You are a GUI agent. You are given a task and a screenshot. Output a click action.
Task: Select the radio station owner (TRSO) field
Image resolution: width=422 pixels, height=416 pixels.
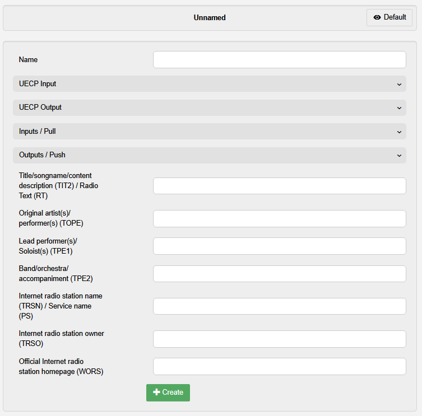coord(279,339)
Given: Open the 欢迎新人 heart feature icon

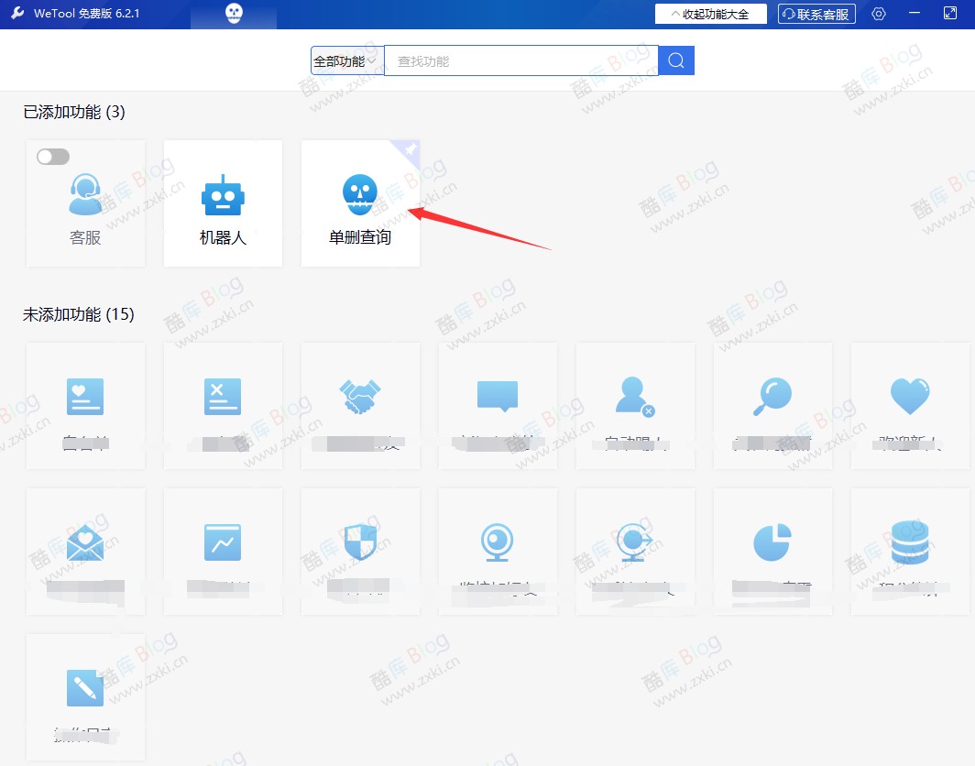Looking at the screenshot, I should point(909,396).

###

▶ [Task directions]: Write out everything in the data word for word. Omit each picture.

▶ [Solution]:
You are a GUI agent. You are given a task and a screenshot. Output a click action.
Task: Select the radio station owner (TRSO) field
Image resolution: width=422 pixels, height=416 pixels.
coord(279,339)
Given: Open the 欢迎新人 heart feature icon

Looking at the screenshot, I should point(909,396).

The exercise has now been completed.